*** Opening of Records shown ***

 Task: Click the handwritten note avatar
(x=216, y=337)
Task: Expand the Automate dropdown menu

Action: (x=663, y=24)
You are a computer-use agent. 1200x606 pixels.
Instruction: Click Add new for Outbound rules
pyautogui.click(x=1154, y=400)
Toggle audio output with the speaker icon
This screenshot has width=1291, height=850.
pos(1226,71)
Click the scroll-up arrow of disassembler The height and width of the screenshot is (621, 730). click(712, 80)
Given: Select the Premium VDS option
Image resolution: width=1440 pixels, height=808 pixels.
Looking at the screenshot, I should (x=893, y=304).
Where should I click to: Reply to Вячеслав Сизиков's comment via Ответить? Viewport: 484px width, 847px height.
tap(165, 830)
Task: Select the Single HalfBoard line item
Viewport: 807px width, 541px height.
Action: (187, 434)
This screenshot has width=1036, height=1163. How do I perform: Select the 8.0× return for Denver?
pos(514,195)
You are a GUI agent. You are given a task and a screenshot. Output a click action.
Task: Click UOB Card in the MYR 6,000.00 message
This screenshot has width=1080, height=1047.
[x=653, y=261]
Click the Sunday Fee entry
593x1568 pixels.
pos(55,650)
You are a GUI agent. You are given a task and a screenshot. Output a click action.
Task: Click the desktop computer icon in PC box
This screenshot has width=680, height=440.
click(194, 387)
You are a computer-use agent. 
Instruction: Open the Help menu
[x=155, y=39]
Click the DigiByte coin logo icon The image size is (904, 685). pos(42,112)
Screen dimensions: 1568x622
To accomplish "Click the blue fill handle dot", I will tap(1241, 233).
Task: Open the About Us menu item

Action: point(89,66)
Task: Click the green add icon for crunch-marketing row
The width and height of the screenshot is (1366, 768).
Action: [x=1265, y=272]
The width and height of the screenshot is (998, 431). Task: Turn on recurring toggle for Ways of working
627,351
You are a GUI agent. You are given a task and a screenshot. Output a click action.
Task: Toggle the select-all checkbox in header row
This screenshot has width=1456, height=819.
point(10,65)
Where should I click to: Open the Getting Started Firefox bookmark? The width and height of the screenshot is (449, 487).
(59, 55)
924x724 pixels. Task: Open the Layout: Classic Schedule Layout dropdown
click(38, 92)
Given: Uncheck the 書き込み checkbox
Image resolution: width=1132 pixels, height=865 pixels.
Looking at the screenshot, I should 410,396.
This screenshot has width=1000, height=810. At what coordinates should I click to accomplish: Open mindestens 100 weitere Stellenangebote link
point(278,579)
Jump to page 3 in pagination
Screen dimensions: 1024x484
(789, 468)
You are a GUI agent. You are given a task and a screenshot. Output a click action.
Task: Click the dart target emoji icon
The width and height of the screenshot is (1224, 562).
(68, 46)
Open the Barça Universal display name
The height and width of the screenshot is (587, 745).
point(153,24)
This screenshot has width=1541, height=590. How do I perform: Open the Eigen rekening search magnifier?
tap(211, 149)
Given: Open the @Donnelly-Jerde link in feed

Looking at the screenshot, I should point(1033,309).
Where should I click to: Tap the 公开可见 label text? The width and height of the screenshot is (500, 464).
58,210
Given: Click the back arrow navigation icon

*** Close of Records shown ***

▶ **What is required**:
Extract every line above exactly as it stands.

▶ **Task answer**:
 Task: Click the handwritten note avatar
(x=216, y=337)
Task: Expand the Automate dropdown menu

Action: (x=663, y=24)
You are a computer-use agent. 1200x606 pixels.
Instruction: Click Add new for Outbound rules
pyautogui.click(x=1154, y=400)
Toggle audio output with the speaker icon
This screenshot has width=1291, height=850.
pos(1226,71)
Click the scroll-up arrow of disassembler The height and width of the screenshot is (621, 730). click(712, 80)
Given: Select the Premium VDS option
Image resolution: width=1440 pixels, height=808 pixels.
Looking at the screenshot, I should (x=893, y=304).
Where should I click to: Reply to Вячеслав Сизиков's comment via Ответить? Viewport: 484px width, 847px height.
tap(165, 830)
Task: Select the Single HalfBoard line item
Viewport: 807px width, 541px height.
Action: (187, 434)
This screenshot has width=1036, height=1163. How do I perform: Select the 8.0× return for Denver?
pos(514,195)
You are a GUI agent. You are given a task and a screenshot. Output a click action.
Task: Click UOB Card in the MYR 6,000.00 message
This screenshot has width=1080, height=1047.
[x=653, y=261]
Click the Sunday Fee entry
593x1568 pixels.
pos(55,650)
You are a GUI agent. You are given a task and a screenshot. Output a click action.
Task: Click the desktop computer icon in PC box
This screenshot has width=680, height=440.
click(194, 387)
You are a computer-use agent. 
Instruction: Open the Help menu
[x=155, y=39]
Click the DigiByte coin logo icon The image size is (904, 685). pos(42,112)
Screen dimensions: 1568x622
To accomplish "Click the blue fill handle dot", I will tap(1241, 233).
Task: Open the About Us menu item

Action: point(89,66)
Task: Click the green add icon for crunch-marketing row
The width and height of the screenshot is (1366, 768).
Action: [x=1265, y=272]
The width and height of the screenshot is (998, 431). Task: Turn on recurring toggle for Ways of working
627,351
You are a GUI agent. You are given a task and a screenshot. Output a click action.
Task: Toggle the select-all checkbox in header row
This screenshot has width=1456, height=819.
point(10,65)
Where should I click to: Open the Getting Started Firefox bookmark? The width and height of the screenshot is (449, 487).
(59, 55)
924x724 pixels. Task: Open the Layout: Classic Schedule Layout dropdown
click(38, 92)
Given: Uncheck the 書き込み checkbox
Image resolution: width=1132 pixels, height=865 pixels.
Looking at the screenshot, I should 410,396.
This screenshot has width=1000, height=810. At what coordinates should I click to accomplish: Open mindestens 100 weitere Stellenangebote link
point(278,579)
Jump to page 3 in pagination
Screen dimensions: 1024x484
(789, 468)
You are a GUI agent. You are given a task and a screenshot. Output a click action.
Task: Click the dart target emoji icon
The width and height of the screenshot is (1224, 562).
(68, 46)
Open the Barça Universal display name
The height and width of the screenshot is (587, 745).
point(153,24)
This screenshot has width=1541, height=590. How do I perform: Open the Eigen rekening search magnifier?
tap(211, 149)
Given: Open the @Donnelly-Jerde link in feed

Looking at the screenshot, I should point(1033,309).
Where should I click to: Tap the 公开可见 label text? The width and height of the screenshot is (500, 464).
58,210
Given: Click the back arrow navigation icon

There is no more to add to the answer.